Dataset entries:
*** Begin section ***

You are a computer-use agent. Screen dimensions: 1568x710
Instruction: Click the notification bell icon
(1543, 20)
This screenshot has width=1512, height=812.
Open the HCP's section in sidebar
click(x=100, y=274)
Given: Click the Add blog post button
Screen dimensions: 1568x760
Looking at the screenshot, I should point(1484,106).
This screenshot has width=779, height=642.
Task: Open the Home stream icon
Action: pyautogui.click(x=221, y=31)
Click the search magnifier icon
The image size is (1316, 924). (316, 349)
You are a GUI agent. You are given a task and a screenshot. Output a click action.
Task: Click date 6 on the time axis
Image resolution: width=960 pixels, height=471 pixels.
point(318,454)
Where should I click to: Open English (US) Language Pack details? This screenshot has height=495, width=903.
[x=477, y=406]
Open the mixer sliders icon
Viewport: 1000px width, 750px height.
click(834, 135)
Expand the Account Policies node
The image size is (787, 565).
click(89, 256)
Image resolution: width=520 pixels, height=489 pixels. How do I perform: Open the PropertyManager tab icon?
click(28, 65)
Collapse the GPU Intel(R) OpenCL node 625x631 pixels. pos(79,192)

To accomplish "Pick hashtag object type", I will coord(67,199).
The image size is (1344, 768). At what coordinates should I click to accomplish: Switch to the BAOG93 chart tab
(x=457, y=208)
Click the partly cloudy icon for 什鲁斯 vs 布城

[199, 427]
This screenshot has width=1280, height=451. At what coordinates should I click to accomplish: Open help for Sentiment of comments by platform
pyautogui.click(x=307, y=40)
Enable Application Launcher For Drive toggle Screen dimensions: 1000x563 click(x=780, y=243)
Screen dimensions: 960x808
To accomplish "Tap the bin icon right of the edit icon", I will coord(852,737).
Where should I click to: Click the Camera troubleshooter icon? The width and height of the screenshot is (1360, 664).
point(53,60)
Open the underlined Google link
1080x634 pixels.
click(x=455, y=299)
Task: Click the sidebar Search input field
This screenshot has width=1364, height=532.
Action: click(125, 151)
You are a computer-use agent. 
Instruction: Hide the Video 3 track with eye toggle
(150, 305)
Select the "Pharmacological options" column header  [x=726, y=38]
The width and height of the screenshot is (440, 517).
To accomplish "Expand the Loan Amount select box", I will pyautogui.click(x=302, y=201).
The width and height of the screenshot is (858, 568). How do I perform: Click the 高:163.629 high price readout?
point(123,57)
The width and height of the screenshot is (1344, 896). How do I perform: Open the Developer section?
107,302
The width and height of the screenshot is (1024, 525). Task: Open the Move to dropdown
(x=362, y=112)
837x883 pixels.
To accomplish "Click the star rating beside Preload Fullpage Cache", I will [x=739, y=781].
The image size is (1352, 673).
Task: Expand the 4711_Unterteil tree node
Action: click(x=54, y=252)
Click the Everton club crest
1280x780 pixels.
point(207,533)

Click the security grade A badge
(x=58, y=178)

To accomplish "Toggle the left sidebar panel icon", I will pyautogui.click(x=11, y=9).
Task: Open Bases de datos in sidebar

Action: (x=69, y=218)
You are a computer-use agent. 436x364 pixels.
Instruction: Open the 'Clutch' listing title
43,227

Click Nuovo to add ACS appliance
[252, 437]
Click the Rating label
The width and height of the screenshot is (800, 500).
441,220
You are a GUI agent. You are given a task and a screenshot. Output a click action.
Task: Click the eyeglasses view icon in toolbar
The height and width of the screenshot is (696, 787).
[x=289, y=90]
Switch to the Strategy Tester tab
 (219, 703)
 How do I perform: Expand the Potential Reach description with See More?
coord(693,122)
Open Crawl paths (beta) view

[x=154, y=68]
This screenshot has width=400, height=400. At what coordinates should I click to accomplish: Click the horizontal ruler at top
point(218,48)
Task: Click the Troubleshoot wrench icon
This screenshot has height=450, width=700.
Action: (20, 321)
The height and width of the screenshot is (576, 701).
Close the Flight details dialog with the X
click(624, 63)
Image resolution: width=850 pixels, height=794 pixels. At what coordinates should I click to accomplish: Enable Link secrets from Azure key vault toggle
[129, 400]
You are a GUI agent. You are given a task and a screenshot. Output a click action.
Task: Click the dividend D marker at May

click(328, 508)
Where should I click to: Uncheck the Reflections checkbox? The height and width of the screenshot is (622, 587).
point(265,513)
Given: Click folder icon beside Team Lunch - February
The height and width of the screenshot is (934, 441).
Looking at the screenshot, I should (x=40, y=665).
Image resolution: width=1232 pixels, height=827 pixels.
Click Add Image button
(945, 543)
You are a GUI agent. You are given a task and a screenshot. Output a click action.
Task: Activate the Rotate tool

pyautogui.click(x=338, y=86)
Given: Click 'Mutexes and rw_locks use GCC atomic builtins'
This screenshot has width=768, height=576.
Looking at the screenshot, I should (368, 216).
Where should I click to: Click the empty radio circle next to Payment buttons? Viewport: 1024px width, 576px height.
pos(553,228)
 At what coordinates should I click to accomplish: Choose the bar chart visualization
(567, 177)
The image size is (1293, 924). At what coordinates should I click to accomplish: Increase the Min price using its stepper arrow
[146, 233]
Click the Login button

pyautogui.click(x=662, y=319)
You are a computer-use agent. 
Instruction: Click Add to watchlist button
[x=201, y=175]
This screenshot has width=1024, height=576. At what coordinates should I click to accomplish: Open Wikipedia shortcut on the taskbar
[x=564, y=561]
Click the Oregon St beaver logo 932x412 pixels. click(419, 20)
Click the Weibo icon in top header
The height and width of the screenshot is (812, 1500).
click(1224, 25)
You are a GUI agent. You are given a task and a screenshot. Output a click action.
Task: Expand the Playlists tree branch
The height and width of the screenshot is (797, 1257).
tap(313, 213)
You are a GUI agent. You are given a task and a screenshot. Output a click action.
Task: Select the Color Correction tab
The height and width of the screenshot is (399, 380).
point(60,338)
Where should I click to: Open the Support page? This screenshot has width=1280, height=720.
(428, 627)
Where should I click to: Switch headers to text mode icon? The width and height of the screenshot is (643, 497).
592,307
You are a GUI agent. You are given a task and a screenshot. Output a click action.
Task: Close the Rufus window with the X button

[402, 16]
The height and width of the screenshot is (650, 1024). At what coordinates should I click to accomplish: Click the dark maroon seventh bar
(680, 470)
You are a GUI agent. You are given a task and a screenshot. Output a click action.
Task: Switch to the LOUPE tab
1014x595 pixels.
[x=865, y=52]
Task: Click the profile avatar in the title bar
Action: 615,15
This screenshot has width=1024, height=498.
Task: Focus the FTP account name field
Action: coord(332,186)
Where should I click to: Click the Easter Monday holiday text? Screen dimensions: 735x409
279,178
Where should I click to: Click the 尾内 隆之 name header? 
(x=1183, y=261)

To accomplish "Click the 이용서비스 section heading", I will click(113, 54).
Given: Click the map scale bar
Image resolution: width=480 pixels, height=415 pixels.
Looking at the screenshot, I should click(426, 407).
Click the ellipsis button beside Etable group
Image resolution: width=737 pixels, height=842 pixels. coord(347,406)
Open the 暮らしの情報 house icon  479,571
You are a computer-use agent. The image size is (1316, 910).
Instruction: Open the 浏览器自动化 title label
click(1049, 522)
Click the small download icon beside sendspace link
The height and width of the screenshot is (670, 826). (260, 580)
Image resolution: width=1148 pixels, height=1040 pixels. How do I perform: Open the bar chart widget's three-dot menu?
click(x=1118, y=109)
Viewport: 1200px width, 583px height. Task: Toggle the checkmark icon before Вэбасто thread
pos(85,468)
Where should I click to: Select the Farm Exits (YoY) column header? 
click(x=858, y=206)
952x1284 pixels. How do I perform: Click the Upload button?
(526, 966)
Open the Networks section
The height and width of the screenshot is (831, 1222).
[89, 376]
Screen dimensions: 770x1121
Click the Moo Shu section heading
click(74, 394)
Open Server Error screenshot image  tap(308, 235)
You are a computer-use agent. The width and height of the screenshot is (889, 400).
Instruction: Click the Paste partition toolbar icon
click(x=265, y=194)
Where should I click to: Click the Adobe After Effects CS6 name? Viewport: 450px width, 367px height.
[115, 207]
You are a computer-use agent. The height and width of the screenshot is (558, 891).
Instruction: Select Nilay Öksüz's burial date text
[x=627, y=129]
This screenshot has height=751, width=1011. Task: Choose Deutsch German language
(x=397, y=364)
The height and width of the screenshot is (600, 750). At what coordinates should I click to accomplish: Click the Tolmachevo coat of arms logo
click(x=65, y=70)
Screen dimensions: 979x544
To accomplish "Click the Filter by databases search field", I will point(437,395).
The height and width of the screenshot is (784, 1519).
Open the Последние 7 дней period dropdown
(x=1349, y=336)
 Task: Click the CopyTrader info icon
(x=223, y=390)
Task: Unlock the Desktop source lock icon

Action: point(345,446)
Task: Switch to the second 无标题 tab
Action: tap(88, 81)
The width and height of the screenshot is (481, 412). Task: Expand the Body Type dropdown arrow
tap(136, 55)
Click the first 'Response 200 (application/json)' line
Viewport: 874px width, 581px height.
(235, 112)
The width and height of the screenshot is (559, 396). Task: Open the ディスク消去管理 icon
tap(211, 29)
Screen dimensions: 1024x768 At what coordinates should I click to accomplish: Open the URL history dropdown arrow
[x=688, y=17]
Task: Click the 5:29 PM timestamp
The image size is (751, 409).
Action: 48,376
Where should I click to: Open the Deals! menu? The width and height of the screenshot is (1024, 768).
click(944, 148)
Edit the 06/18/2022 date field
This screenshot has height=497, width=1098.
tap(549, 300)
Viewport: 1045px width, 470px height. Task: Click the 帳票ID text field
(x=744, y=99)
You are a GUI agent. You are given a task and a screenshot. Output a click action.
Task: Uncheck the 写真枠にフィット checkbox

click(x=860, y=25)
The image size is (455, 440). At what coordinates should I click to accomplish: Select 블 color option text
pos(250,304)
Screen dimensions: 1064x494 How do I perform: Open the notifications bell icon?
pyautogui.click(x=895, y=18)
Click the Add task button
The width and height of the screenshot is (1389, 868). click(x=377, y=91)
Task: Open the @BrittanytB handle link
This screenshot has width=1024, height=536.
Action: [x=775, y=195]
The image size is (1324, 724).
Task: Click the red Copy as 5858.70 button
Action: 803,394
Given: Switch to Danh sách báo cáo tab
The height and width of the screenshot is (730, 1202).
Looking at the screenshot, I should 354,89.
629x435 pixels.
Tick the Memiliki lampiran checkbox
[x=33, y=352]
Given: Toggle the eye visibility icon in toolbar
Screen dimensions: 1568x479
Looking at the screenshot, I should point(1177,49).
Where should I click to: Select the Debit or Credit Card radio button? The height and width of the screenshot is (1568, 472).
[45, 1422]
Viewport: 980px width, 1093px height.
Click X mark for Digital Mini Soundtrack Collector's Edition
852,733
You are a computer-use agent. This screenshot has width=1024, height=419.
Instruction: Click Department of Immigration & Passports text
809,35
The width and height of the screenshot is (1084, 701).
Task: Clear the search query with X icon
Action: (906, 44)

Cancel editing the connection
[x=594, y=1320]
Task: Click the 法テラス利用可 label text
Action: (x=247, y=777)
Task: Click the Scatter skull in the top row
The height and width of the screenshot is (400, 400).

*** End section ***

> _ASSIGNED TASK_
Whenever the word "computer" shows up in a line of the entries above, copy that line.

> _EXERCISE ANSWER_
You are a computer-use agent. Screen dimensions: 1568x710
You are a computer-use agent. 
You are a computer-use agent. 436x364 pixels.
You are a computer-use agent. 
You are a computer-use agent. The image size is (1316, 910).
You are a computer-use agent. The width and height of the screenshot is (889, 400).
You are a computer-use agent. The height and width of the screenshot is (558, 891).
You are a computer-use agent. This screenshot has width=1024, height=419.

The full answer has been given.